この区別は、省かれたアーティストをめぐる議論がなぜあれほど激しくなるのかも説明する。Woodstock は、一本の商業長編に収まるよりはるかに多くの重要な音楽を生み出した。どのカットも、演奏、観客、社会史の間に異なる均衡を作る。
フェスティバル時代で最も壮大な映画、それでも一つの視点にすぎない
Academy Award と1996年の National Film Registry 選定は、Woodstock が単なるコンサート記念品という分類をどれほど完全に越えたかを示している。作品はドキュメンタリー映画の主要作となり、アメリカのカウンターカルチャーを代表する映像記録の一つになった。
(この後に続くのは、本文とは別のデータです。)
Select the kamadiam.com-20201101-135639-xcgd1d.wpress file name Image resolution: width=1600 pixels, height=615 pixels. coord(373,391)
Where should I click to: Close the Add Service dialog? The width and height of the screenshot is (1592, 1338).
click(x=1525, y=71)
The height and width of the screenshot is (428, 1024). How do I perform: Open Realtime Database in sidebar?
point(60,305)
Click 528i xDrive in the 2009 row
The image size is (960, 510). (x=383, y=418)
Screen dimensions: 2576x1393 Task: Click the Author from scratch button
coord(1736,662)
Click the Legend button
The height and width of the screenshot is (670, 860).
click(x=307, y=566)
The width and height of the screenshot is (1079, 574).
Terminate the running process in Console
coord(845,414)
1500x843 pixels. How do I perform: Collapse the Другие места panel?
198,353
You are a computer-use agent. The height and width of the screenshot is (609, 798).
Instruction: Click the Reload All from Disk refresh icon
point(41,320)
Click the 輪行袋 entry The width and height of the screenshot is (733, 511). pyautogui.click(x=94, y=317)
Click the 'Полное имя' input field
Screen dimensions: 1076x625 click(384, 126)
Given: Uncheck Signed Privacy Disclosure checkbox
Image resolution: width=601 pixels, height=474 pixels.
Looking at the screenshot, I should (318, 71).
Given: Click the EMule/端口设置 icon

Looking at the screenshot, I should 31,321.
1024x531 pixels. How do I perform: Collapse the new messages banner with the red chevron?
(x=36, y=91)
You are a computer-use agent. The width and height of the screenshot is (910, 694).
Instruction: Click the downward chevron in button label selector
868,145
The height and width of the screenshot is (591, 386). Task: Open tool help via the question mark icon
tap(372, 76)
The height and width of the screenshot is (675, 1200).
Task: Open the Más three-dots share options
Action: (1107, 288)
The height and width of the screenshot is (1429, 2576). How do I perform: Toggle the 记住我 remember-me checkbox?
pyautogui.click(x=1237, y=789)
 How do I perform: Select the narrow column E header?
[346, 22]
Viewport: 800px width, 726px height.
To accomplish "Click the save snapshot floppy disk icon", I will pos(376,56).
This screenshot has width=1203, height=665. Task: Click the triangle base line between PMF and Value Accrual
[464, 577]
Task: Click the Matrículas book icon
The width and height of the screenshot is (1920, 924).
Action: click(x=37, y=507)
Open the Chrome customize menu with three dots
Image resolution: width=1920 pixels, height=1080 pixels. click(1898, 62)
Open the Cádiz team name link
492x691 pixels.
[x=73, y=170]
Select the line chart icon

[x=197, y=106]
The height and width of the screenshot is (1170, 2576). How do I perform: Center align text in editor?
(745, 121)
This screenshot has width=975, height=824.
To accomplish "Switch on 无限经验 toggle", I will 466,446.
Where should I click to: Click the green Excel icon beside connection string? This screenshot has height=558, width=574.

その規模はいま見ても驚異的だが、映画の最も深い強みは、規模と親密さの間を移動する方法にある。丘一面が人間の風景になった次の瞬間、カメラは周囲に出現した奇妙な都市について一人の人物が語るのを聞いている。編集は、群衆を長い時間ただの数字のままにはしておかない。
今日の Woodstock は、Monterey Pop と Gimme Shelter の隣に置くと最も豊かに見えてくる。三作を合わせると、1960年代後半のフェスティバル文化を単一の物語で語ることがいかに不十分かが分かる。Monterey には可能性が開く興奮が残る。Woodstock は圧倒的な集まりを一時的共同体の肖像へ変えようとする。Altamont は Gimme Shelter を通して、その文化の最も楽観的な神話では処理できない圧力に向き合わせる。
Wadleigh の映画は三作の中で最も壮大である。それは Woodstock の完全な真実を語るからではない。Woodstock が記憶される方法と切り離せない存在になったからだ。